For this exercise, restate the data below with no change at all.

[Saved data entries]
========
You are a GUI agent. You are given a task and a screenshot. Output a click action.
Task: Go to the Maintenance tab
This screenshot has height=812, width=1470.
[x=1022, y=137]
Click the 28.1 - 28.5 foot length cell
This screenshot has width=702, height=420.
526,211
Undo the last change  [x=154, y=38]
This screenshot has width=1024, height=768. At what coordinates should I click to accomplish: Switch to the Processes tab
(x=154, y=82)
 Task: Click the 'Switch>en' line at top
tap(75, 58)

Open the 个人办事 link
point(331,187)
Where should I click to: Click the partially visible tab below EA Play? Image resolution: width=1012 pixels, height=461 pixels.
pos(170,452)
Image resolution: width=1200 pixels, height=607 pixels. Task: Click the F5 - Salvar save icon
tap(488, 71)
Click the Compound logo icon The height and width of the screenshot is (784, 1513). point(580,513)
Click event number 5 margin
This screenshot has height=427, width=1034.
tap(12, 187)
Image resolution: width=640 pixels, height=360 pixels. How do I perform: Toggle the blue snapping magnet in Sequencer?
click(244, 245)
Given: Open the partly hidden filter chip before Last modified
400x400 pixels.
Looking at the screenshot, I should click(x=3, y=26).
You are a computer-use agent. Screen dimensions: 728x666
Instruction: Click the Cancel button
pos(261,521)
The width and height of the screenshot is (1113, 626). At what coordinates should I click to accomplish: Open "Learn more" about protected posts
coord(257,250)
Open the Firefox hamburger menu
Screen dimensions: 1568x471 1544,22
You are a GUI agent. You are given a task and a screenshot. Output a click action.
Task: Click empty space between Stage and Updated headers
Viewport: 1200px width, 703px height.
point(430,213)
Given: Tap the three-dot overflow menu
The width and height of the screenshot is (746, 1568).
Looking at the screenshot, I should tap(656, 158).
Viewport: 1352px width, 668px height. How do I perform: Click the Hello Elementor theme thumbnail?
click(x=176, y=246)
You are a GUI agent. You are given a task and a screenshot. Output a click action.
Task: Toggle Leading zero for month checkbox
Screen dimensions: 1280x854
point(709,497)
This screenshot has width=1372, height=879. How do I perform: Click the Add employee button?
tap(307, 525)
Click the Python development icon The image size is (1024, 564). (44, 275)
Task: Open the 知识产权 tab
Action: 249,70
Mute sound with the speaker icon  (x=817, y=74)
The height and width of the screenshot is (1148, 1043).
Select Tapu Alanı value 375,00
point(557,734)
========
ANSWER =>
You are a GUI agent. You are given a task and a screenshot. Output a click action.
Task: Go to the Maintenance tab
This screenshot has height=812, width=1470.
[x=1022, y=137]
Click the 28.1 - 28.5 foot length cell
This screenshot has width=702, height=420.
526,211
Undo the last change  [x=154, y=38]
This screenshot has width=1024, height=768. At what coordinates should I click to accomplish: Switch to the Processes tab
(x=154, y=82)
 Task: Click the 'Switch>en' line at top
tap(75, 58)

Open the 个人办事 link
point(331,187)
Where should I click to: Click the partially visible tab below EA Play? Image resolution: width=1012 pixels, height=461 pixels.
pos(170,452)
Image resolution: width=1200 pixels, height=607 pixels. Task: Click the F5 - Salvar save icon
tap(488, 71)
Click the Compound logo icon The height and width of the screenshot is (784, 1513). point(580,513)
Click event number 5 margin
This screenshot has height=427, width=1034.
tap(12, 187)
Image resolution: width=640 pixels, height=360 pixels. How do I perform: Toggle the blue snapping magnet in Sequencer?
click(244, 245)
Given: Open the partly hidden filter chip before Last modified
400x400 pixels.
Looking at the screenshot, I should click(x=3, y=26).
You are a computer-use agent. Screen dimensions: 728x666
Instruction: Click the Cancel button
pos(261,521)
The width and height of the screenshot is (1113, 626). At what coordinates should I click to accomplish: Open "Learn more" about protected posts
coord(257,250)
Open the Firefox hamburger menu
Screen dimensions: 1568x471 1544,22
You are a GUI agent. You are given a task and a screenshot. Output a click action.
Task: Click empty space between Stage and Updated headers
Viewport: 1200px width, 703px height.
point(430,213)
Given: Tap the three-dot overflow menu
The width and height of the screenshot is (746, 1568).
Looking at the screenshot, I should tap(656, 158).
Viewport: 1352px width, 668px height. How do I perform: Click the Hello Elementor theme thumbnail?
click(x=176, y=246)
You are a GUI agent. You are given a task and a screenshot. Output a click action.
Task: Toggle Leading zero for month checkbox
Screen dimensions: 1280x854
point(709,497)
This screenshot has width=1372, height=879. How do I perform: Click the Add employee button?
tap(307, 525)
Click the Python development icon The image size is (1024, 564). (44, 275)
Task: Open the 知识产权 tab
Action: 249,70
Mute sound with the speaker icon  (x=817, y=74)
The height and width of the screenshot is (1148, 1043).
Select Tapu Alanı value 375,00
point(557,734)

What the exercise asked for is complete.